EXERCISE PROMPT ->
Beginning with the line that holds "You are a GUI" in the data below, give again every line through the one that holds "909x719 pixels.", exactly as written.

═══ GIVEN DATA ═══

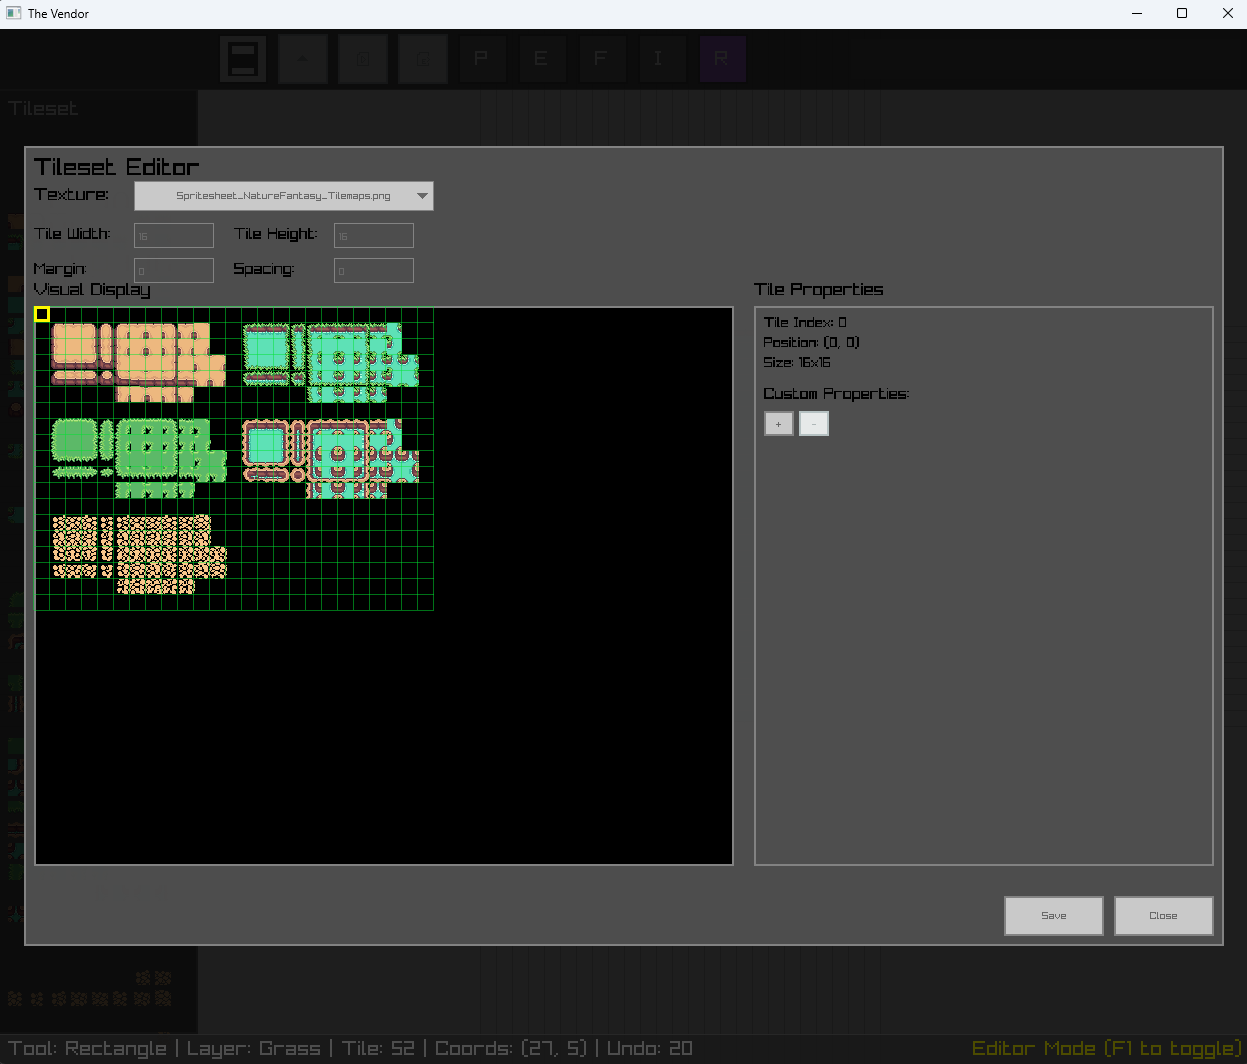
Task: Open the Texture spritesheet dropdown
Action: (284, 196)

═══
═══ GIVEN DATA ═══

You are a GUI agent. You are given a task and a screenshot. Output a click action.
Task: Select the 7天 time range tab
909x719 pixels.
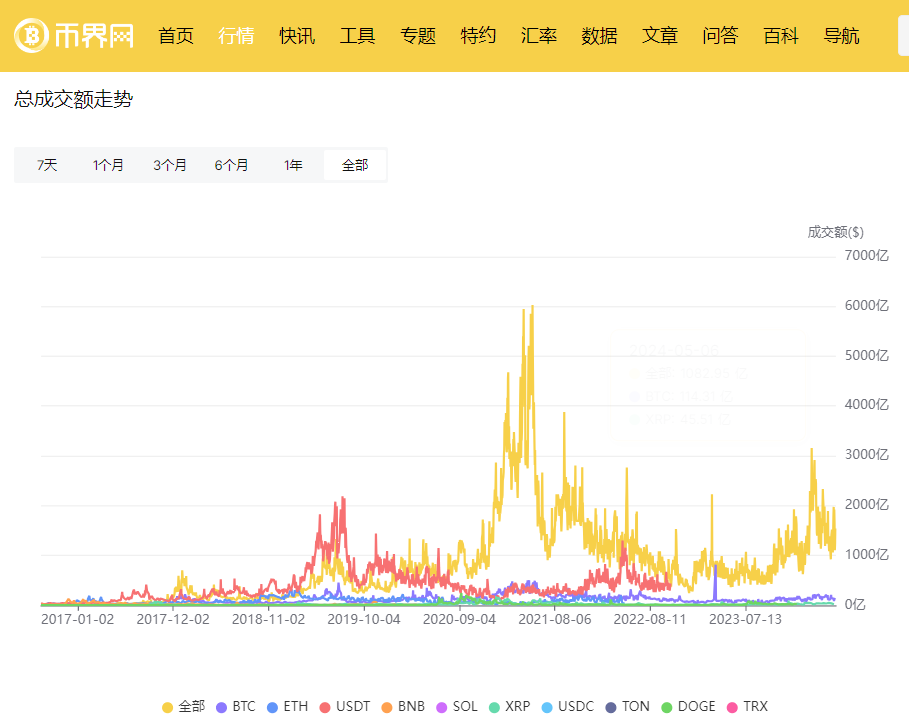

═══

RESPONSE BELOW ->
You are a GUI agent. You are given a task and a screenshot. Output a click action.
Task: Select the 7天 time range tab
909x719 pixels.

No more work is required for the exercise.